(i) Start with \(\frac{\tan^2 \theta - 1}{\tan^2 \theta + 1} = \frac{\frac{\sin^2 \theta}{\cos^2 \theta} - 1}{\frac{\sin^2 \theta}{\cos^2 \theta} + 1}\).

Multiply numerator and denominator by \(\cos^2 \theta\):

\(\frac{\sin^2 \theta - \cos^2 \theta}{\sin^2 \theta + \cos^2 \theta}\).

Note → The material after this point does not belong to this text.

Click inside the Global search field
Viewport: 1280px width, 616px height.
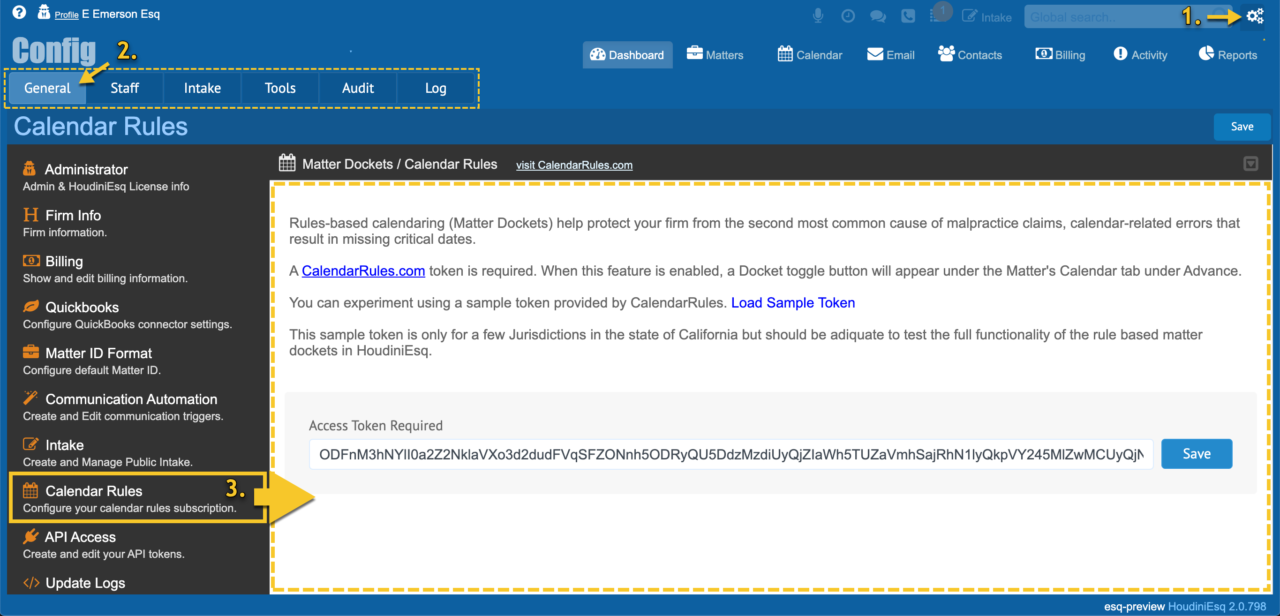[x=1090, y=16]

Using \(\sin^2 \theta + \cos^2 \theta = 1\), this simplifies to \(\sin^2 \theta - \cos^2 \theta = \sin^2 \theta - (1 - \sin^2 \theta) = 2\sin^2 \theta - 1\).

Thus, \(a = 2\) and \(b = -1\).

(ii) Solve \(2\sin^2 \theta - 1 = \frac{1}{4}\).

\(2\sin^2 \theta = \frac{1}{4} + 1 = \frac{5}{4}\).

\(\sin^2 \theta = \frac{5}{8}\).

\(\sin \theta = \pm \sqrt{\frac{5}{8}} \approx \pm 0.7906\).

Since \(-90^\circ \leq \theta \leq 0^\circ\), \(\theta = -52.2^\circ\).